- **Instrucción**
Reproduce literalmente el fragmento sobre la Junta de Cádiz, comenzando en "30. Contestó entonces" y terminando en "de la ejecución.".

29. La Junta de Cádiz, meditando con más frescura y madurez sobre el contenido de esta orden, vaciló en el partido que debía tomar, y penetrando ya la injusticia y dureza de semejante medida, se detuvo en su ejecución. Pero la Regencia, ansiosa de ella, instó de nuevo a la Junta, aunque ya más considerada, ciñó su orden a que, si había algunos de los individuos de la Central sobre quienes determinadamente recayese la sospecha del pueblo, manifestase quiénes eran, para detenerlos, y en caso contrario, dejasen marchar a todos.

30. Contestó entonces la Junta de Cádiz, y en un oficio de 14 de febrero, en que tocó con destreza todos los inconvenientes que ofrecía la medida acordada por la Regencia, y procuró justificar con mucho arte las que había empezado a tomar y deseaba cumplir, esquivó el encargo, y volvió sobre el gobierno toda la odiosidad de la ejecución.

- **Datos proporcionados**

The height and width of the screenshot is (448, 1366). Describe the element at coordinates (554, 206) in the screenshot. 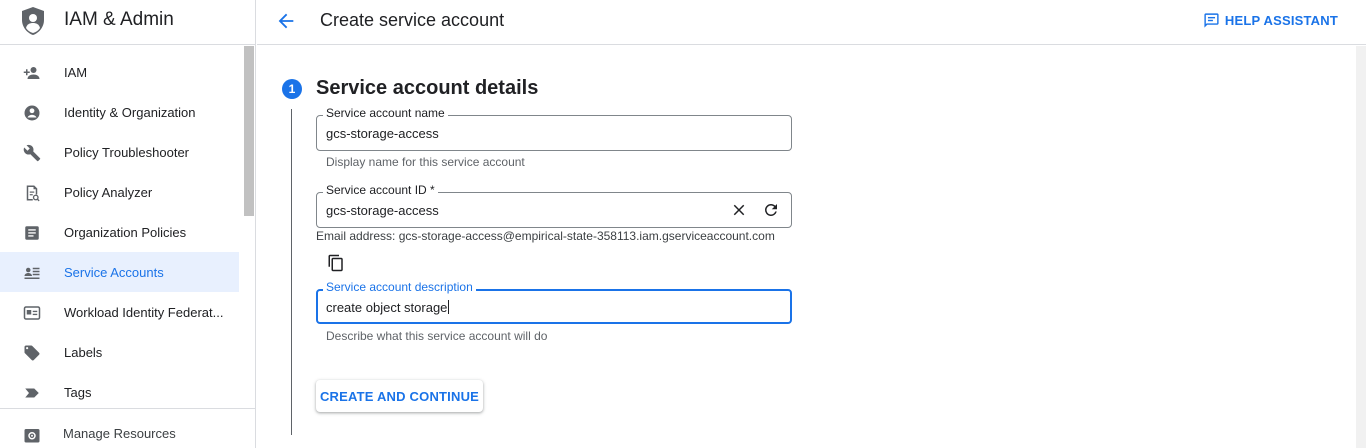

- **Resultado**
30. Contestó entonces la Junta de Cádiz, y en un oficio de 14 de febrero, en que tocó con destreza todos los inconvenientes que ofrecía la medida acordada por la Regencia, y procuró justificar con mucho arte las que había empezado a tomar y deseaba cumplir, esquivó el encargo, y volvió sobre el gobierno toda la odiosidad de la ejecución.